Begleiten, nicht kontrollieren
Versuchen Sie unbedingt jede inhaltliche Kritik in negativem Sinne zu vermeiden. Ihre Kinder sollen Sie als stützende Begleitung und nicht als Kontrollinstanz erleben. Sollten Sie einmal das Gefühl haben, dass Ihr Kind keine Fortschritte macht, etwas dauerhaft falsch macht, nur schräge Töne produziert o.ä., dann überlassen Sie die notwendige Korrektur der Lehrperson. Tritt keine Verbesserung ein, dann halten Sie Rücksprache mit ihr.

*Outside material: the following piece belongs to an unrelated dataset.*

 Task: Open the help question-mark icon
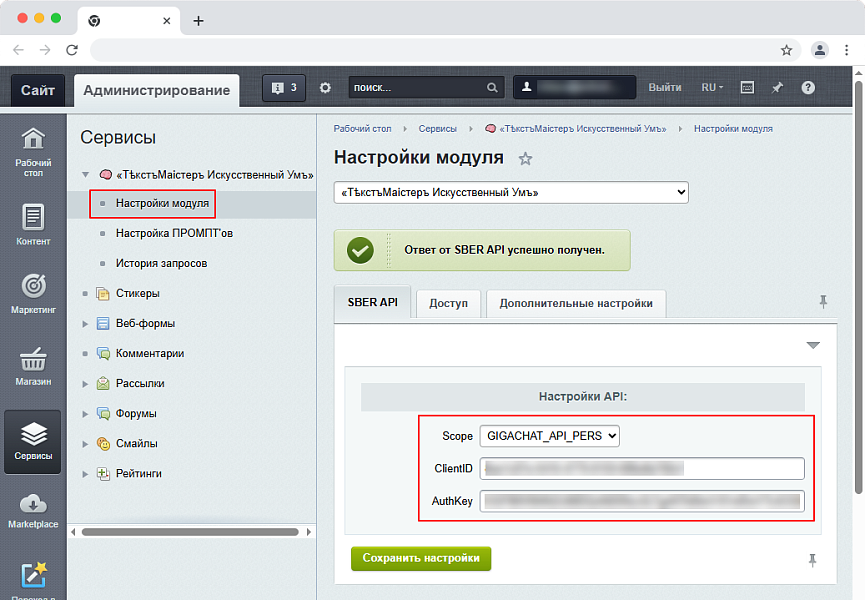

Üben in den Tagesablauf integrieren
Besonders gut ist es, wenn das Üben in den Tagesablauf des Kindes fest integriert ist. Es kann so zu einem täglichen Ritual bzw. zur Normalität werden. Vereinbaren sie feste Übezeiten mit Ihren Kindern. Besonders gut eigen sich hiefür die Zeiträume vor als unangenehm empfundenen Tätigkeiten. Viele Kinder freuen sich z.B. wenn Sie statt sofort ins Bett gehen zu müssen noch zehn Minuten Gitarre spielen dürfen.
Motivieren durch Alltagspräsenz von Musik
Die tägliche Auseinandersetzung mit dem Instrument fällt den Kindern naturgemäß am leichtesten, wenn diese als spielerisch empfunden wird. Die Präsenz von Musik im Alltag kann hier eine wichtige Rolle spielen. Gemeinsames Singen und Musizieren mit den Eltern, Musikhören und Konzertbesuche steigern die Freude und Motivation der Kinder am Musizieren.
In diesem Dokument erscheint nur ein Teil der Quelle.